Robust Error Handling:

  • 🛡️ Graceful Fallbacks: Application continues even if TTS server fails
  • 🛡️ Dependency Checks: Verifies all components before startup
  • 🛡️ Clear Logging: Detailed status information and helpful error messages
  • 🛡️ Manual Override: Instructions for manual TTS server startup if needed

📋 Manual Setup (Alternative)

If you prefer step-by-step manual setup:

Step 1: System Dependencies

# Update system
apt-get update

# Install essential packages
apt-get install -y curl wget git build-essential cmake python3-dev python3-pip

# Install audio libraries
apt-get install -y libsndfile1-dev portaudio19-dev libasound2-dev libpulse-dev alsa-utils ffmpeg

Step 2: Python Dependencies

# Install Python packages
pip install --upgrade pip
pip install -r requirements.txt

Step 3: Ollama Setup

# Install Ollama
curl -fsSL https://ollama.ai/install.sh | sh

# Start Ollama service
ollama serve &

# Wait for service to start, then download model
sleep 10
ollama pull mistral:7b

Step 4: Audio Configuration

# Set audio environment variables
export ALSA_PCM_CARD=default
export ALSA_PCM_DEVICE=0
export PULSE_RUNTIME_PATH=/tmp/pulse-runtime
export SDL_AUDIODRIVER=pulse

Step 5: Start Application

cd code
python server.py

🔍 Troubleshooting

Common Issues and Solutions:

1. Ollama Connection Refused

# Check if Ollama is running
curl http://localhost:11434/api/tags

# If not running, start it
ollama serve &

# Check if model is available
ollama list

2. TTS Server Not Starting

The application now handles this gracefully. If you want TTS functionality:

# Start TTS server manually
python -m llama_cpp.server \
  --model /workspace/models/Orpheus-3b-FT-Q8_0.gguf \
  --host 0.0.0.0 \
  --port 1234 \
  --n_gpu_layers -1

3. Audio Warnings/Errors

# Source the audio environment
source set_audio_env.sh

# Or set manually
export ALSA_PCM_CARD=default
export ALSA_PCM_DEVICE=0

4. Missing Python Packages

# Reinstall requirements
pip install -r requirements.txt --force-reinstall

5. Whisper Model Issues

# Download Whisper model manually
python -c "import whisper; whisper.load_model('base', download_root='/workspace/models')"

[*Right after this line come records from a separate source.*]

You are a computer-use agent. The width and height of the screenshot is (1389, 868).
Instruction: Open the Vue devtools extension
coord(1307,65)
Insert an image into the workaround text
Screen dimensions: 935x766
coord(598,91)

📊 Application Status Checks

Check Ollama Status

# Run the status check script (created during setup)
./check_ollama_status.sh

Check All Services

# Ollama API
curl http://localhost:11434/api/tags

# TTS Server (optional)
curl http://localhost:1234/health

# Main Application
curl http://localhost:8000

🎛️ Configuration

Model Configuration

Edit code/server.py to change models:

# LLM Model (Ollama)
LLM_START_MODEL = "mistral:7b"  # Change to other Ollama models

# TTS Engine
TTS_START_ENGINE = "orpheus"    # Options: orpheus, kokoro, coqui

# Whisper Model (in setup scripts)
WHISPER_MODEL = "base"          # Options: tiny, base, small, medium, large

Audio Configuration

Edit set_audio_env.sh for custom audio settings:

export ALSA_PCM_CARD=default
export ALSA_PCM_DEVICE=0
export PULSE_RUNTIME_PATH=/tmp/pulse-runtime
export SDL_AUDIODRIVER=pulse

🔄 Restart Services

Restart Ollama

pkill -f "ollama serve"
ollama serve &

Restart Application

# Stop application (Ctrl+C in terminal)
# Then restart
./start_app.sh

📁 File Structure

After setup, your directory should contain:

RealtimeVoiceChat/
├── code/                    # Application source code
├── setup_complete.sh        # Complete setup script
├── setup_ollama.sh         # Ollama-specific setup
├── start_app.sh            # Robust application startup
├── set_audio_env.sh        # Audio environment configuration
├── check_ollama_status.sh  # Ollama status checker
├── requirements.txt        # Python dependencies
└── README.md              # Original project documentation

🎉 Success Indicators

When everything is working correctly, you should see:

🎤🚀 Starting RealtimeVoiceChat Application
=========================================

🦙 Step 1: Checking Ollama service...
✅ Ollama service already running
✅ mistral:7b model available

🔊 Step 2: Setting up audio environment...
✅ Audio environment configured

🎤 Step 3: Checking TTS server...
✅ TTS server already running on port 1234

🧪 Step 4: Running final checks...
✅ All critical packages available

🚀 Step 5: Starting RealtimeVoiceChat application...
🎉 All dependencies ready! Starting application...

The application is now ready for robust real-time voice chat!